Es ist demnach absolut denkbar, dass der bei barbarischen Völkerschaften übliche Vollbart auf die römische Armee abfärbte; betroffen dürften hiervon vor allem die niederen Ränge gewesen sein. In weiterer Folge könnte Hadrian versucht haben, sich optisch "seinen Jungs" anzugleichen, um so den comilitio (Kriegskameraden) herauszukehren. Dies war ein Bestreben, dass die meisten römischen Kaiser in der einen oder anderen Weise mit ihm teilten, da ihre Macht in erster Linie auf dem Militär beruhte. Sich dessen Wohlwollen auf mannigfaltige Art und Weise zu sichern, gehört quasi zum Pflichtprogramm. Caracalla benutzte sogar eine blonde Perücke, um bei seiner germanischen Leibwache Eindruck zu schinden.
Im Laufe der Zeit wurden die Bärte der Römer bzw. römischen Kaiser immer länger und zotteliger - siehe Marcus Aurelius, Lucius Verus, Commodus oder Septimius Severus. Unter den Soldatenkaisern des 3. Jh. war dann wieder eine kürzer gestutzte (soldatischere?) Gesichtsbehaarung üblich (z.B.: Gordian I.).
Konstantin der Große verhalf schlussendlich dem glattrasierte Gesicht noch einmal zu einer teilweisen Wiederauferstehung.

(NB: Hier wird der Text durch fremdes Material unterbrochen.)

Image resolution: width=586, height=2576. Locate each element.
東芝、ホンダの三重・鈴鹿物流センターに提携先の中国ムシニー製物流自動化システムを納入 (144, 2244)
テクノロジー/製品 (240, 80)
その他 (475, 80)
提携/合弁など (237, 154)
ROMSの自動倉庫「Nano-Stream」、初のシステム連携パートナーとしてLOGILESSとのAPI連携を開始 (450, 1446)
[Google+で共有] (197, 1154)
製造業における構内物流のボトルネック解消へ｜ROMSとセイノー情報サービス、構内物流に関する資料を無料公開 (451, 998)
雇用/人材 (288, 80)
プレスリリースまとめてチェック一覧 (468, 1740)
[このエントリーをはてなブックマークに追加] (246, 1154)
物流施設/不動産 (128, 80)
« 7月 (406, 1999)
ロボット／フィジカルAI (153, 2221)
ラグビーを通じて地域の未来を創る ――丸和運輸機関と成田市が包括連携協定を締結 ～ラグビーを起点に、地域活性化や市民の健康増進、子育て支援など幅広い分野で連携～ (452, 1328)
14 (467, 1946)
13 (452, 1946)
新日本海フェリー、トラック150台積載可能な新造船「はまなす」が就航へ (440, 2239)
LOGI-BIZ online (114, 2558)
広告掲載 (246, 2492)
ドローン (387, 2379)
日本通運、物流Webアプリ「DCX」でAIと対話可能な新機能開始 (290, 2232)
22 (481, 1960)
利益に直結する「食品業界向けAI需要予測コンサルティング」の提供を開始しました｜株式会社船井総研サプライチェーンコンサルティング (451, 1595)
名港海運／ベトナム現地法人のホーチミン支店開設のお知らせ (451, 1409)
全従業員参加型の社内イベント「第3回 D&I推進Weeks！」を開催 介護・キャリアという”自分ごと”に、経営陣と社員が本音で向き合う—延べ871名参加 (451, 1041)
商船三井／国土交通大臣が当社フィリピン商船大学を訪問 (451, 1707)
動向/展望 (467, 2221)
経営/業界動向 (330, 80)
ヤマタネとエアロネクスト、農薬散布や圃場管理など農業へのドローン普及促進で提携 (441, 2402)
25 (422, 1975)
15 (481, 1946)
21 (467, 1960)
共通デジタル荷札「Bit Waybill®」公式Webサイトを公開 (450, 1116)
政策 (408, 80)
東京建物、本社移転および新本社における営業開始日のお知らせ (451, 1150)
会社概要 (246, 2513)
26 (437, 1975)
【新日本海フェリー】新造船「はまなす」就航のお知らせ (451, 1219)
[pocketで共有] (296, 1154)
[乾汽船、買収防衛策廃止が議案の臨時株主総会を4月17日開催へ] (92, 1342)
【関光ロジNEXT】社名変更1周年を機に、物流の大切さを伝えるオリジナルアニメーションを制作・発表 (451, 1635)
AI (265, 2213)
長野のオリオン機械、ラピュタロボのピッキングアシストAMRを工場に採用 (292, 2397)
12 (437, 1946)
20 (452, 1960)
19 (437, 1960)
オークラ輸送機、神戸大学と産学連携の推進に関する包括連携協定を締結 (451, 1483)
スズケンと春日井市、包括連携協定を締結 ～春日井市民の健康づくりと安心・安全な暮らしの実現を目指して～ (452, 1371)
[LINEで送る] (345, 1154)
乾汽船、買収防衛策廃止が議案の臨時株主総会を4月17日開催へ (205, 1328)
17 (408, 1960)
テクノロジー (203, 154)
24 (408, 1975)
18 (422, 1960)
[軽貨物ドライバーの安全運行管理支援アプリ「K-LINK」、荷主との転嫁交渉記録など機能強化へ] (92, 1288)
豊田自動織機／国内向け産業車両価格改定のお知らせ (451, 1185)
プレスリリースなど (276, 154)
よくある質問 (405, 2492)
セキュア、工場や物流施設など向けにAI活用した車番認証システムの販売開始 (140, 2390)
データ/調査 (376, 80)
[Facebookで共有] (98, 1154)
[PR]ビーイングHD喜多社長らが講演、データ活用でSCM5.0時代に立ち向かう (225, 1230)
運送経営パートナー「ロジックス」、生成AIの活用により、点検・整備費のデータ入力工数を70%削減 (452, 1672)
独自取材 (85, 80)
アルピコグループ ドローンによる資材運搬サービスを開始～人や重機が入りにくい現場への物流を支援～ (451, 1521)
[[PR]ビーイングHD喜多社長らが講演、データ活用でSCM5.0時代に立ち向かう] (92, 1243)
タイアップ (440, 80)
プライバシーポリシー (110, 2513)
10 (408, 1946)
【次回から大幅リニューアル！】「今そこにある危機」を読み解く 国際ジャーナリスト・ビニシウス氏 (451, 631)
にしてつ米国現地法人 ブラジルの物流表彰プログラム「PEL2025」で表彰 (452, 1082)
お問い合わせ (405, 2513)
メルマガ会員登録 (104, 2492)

Abschließend möchte ich anmerken, dass man über dieses Thema noch weitaus mehr hätte schreiben könnte. So lag es durchaus im Interesse der Severer, sich optisch an ihre Vorgänger, die Antoninen, anzugleichen. Allerdings wollte ich hier nicht zu weit ausholen und habe mich deshalb in erster Linie auf Hadrian und seine möglichen Beweggründe beschränkt.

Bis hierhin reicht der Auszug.